Dans installer (pas le 4, le3) il suffi de tapper dans all packages .doc ou doc tous simplement et il y aura des visionneuse... apres pour avoir un finder installer sois mobile finder que ou sois file browser, je préfere ce dernier, il offre plus de possiblités.

Pour file browser ajouter ma source: iappcat.com/r/41588


----------



## gweltaz (8 Septembre 2008)

LolYangccool a dit:


> si l'ipod est jailbreaker (1.1.4 ou en dessous), aucun probleme!
> 
> Dans installer (pas le 4, le3) il suffi de tapper dans all packages .doc ou doc tous simplement et il y aura des visionneuse... apres pour avoir un finder installer sois mobile finder que ou sois file browser, je préfere ce dernier, il offre plus de possiblités.

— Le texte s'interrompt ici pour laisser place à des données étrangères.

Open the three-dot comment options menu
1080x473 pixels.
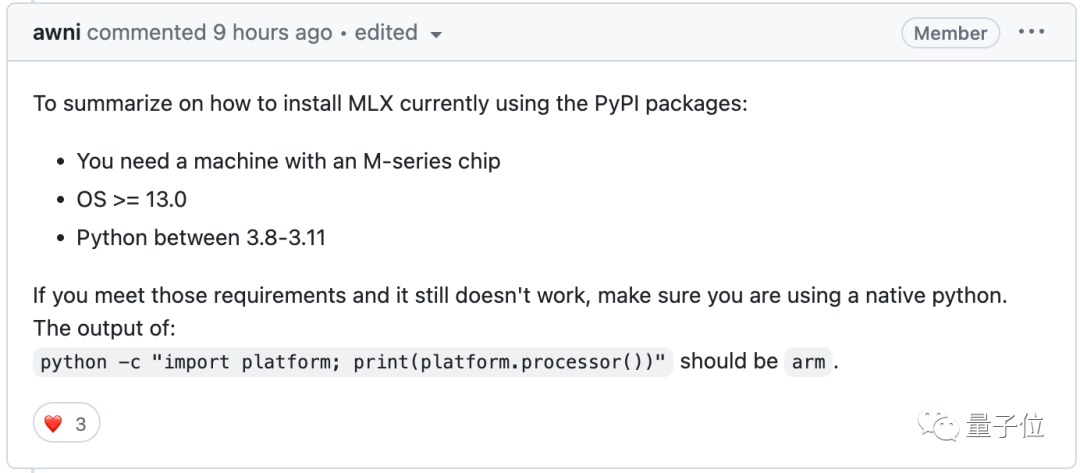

désolé, mais je suis nouveau avec mon Ipod et je n'est pas réussi à installé ce que tu me disais est ce que tu pourrais me donné une façon de faire ou un lien d'explication??
merci d'avance


----------



## Anonyme (8 Septembre 2008)

Normalement ipod touch affiche les fichiers word et excel, mais on ne sait pas les éditer.


----------



## gweltaz (8 Septembre 2008)

ouep! mais pour l'instant je l'ai envoie en mail sur mon Ipod pour les lire et je ne sais pas les mettre directement sur l'ipod
une sol?


----------



## Anonyme (8 Septembre 2008)

Tu peux passer par des applications tierces comme l'excellent FileMagnet, permettant d'envoyer par wifi des fichiers de l'ordi à l'ipod.


----------



## gweltaz (9 Septembre 2008)

je viens de mettre à jour mon Ipod et telecharger mobile finder pour essayer pB lorsque je veux transferer un fichier Excel il me dis non because pas de lecture possible... pourquoi?


----------